Para el enfermo, ninguna postura es buena. Cala la médula, los huesos; no hay sueño que distraiga, porque se está en constante vigilia. La cama de hospital no es alivio sino sofisticado instrumento de tortura. Más cuando se es niño. Mi sobrino, Carlos Joel, no resiente tanto el dolor, como la ansiedad por levantarse, deseo diariamente pospuesto: mañana. O tal vez pasado mañana. Las heridas de sus piernas tienen una infección, una bacteria llamada pseudomona. Y la familia prefiere no ver, cerrar los ojos, darle la espalda a la verdad. Vienen a mi mente aquellas plantaciones sureñas, donde los negros doloridos cantaban para olvidar: el origen del blues.

Entonces llega el doctor Abiel Mascareñas. Infectólogo. Sonríe, bromea. Yo metido en la lectura de Los muros de agua, la primera novela dura, agónica, de José Revueltas. Siento la sonrisa del médico como latigazo en el rostro. ¿De qué se ríe este hombre en la madrugada lúgubre, cuando el mundo se cae a pedazos, encima de mi familia? ¿Para qué ese bastón como pose dandy? ¿Por qué ese desenfado al hablar como si no pasara nada y la vida fuera una sucesión infinita de bromas?

Me concentro (a medias) en la novela de Revueltas y en su consejo como si cantara un viejo blues: “no negarse jamás a ver, no cerrar los ojos ante el horror ni volverse de espaldas por más pavoroso que nos parezca”.

Saludo las mañanas siguientes al doctor Mascareñas, pero no asimilo su rostro radiante, ni su barba de candado, ni su diagnóstico optimista, a toda prueba, al punto de la alegría. “Los cultivos dieron positivo, pero la bacteria cederá.

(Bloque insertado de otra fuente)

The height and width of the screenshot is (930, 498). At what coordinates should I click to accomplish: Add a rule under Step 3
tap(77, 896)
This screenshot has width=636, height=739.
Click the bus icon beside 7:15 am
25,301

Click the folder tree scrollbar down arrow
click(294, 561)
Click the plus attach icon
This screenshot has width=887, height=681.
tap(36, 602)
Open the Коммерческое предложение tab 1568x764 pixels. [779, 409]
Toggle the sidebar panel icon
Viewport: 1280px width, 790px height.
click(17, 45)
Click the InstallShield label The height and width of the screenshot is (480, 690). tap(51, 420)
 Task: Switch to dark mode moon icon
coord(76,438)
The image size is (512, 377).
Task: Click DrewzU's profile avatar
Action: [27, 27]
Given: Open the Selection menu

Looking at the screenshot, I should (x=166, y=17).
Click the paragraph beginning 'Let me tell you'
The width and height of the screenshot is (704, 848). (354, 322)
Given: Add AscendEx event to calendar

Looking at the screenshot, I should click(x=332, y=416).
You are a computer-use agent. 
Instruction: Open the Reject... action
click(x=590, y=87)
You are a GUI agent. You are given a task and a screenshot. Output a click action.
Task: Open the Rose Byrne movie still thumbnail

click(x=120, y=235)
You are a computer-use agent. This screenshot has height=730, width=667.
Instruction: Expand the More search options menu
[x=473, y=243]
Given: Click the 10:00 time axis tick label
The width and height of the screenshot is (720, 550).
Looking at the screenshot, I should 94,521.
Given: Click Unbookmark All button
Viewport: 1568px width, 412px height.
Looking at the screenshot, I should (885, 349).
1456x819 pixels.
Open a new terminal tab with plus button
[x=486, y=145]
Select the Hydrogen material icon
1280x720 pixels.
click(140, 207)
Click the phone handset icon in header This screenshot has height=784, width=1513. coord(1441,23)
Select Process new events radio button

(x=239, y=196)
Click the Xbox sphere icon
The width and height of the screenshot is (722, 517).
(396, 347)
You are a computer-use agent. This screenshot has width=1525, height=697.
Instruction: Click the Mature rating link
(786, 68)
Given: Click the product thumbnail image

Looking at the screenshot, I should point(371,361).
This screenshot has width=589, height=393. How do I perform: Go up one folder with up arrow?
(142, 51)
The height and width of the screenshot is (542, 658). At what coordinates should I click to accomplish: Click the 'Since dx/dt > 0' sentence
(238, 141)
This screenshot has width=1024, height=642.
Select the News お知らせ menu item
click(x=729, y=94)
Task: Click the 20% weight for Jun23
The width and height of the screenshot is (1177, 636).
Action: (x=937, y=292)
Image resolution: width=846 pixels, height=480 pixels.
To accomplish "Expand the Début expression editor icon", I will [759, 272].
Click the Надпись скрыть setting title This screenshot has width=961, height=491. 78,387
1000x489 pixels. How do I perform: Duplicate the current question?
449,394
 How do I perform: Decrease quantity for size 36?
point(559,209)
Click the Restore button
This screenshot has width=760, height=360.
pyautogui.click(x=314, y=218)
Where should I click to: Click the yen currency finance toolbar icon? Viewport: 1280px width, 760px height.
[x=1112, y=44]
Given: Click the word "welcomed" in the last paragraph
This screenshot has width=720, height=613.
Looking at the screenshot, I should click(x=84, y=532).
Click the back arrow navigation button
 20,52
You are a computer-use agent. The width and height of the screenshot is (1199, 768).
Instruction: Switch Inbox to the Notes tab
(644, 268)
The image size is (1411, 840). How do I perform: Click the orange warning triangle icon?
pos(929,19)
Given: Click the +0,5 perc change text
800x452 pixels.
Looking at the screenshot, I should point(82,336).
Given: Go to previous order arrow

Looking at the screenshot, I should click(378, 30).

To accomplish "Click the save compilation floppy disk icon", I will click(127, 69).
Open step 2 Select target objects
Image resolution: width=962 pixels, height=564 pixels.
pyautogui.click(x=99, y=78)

Unos días más, tengan paciencia”. ¿No es la serenidad un engaño, que nos oculta la crudeza de la verdad? Mejor enfrentar sin rodeos el horror, pedía Revueltas.

Pero la bacteria cedió. Finalmente los cultivos dieron negativo. ¡Y vengan otros suplicios, otras crisis, nuevos tormentos! El doctor Mascareñas entra un día después con mi sobrino, mientras yo estoy afuera, para platicar con el enfermo, con mi novia Ericka que levanta las piernas vendadas del niño.

Más tarde, Ericka me cuenta la historia confesada por el médico bromista; de su familia, de su amorosa esposa Cecilia y de su hijo que ya no está. De la triste madrugada del accidente, hace justo siete años. De cómo, rumbo al aeropuerto, murió en el taxi su único hijo y él sufrió múltiples fracturas: un año de inverosímiles rehabilitaciones. Le aseguraron los especialistas que no volvería a caminar. Y caminó. Usa un bastón, sí, pero para darle con él a los niños que se portan mal en los hospitales. Y le pega a mi sobrino, que se defiende alegre.

Le dijeron al doctor Mascareñas que no volvería a sonreír, y tomó de buenas a primeras una armónica, del cuarto cerrado de su hijo, e improvisó unas notas de blues que cada vez sonaron más claras, más afinadas. Las primeras de muchas que vinieron después. Consiente a una hermosa niña y dedica sus días al área de pediatría, como si fuera una consagración.

Queda la memoria eterna del hijo. Queda la enseñanza de no negarse jamás a ver, de no cerrar los ojos ni volverle las espaldas a nada, como pide Revueltas. Pero sin dejar de bromear, de sonreír, de tocar blues. Esa es la clave. La armónica es un anticuerpos que nos protege de las bacterias de la depresión. El blues es el optimismo que nos conforta del inevitable dolor que tarde o temprano llegará.

Mientras escribo estas líneas, escucho, como música de fondo, los doce compases de un hermoso blues que compuso el doctor Mascareñas:  

Buenos Aires lluvioso

  Su letra sencilla, melancólica, y su armónica, me llenan el alma y por primera vez, en muchos días, en muchas semanas, sonrío en paz.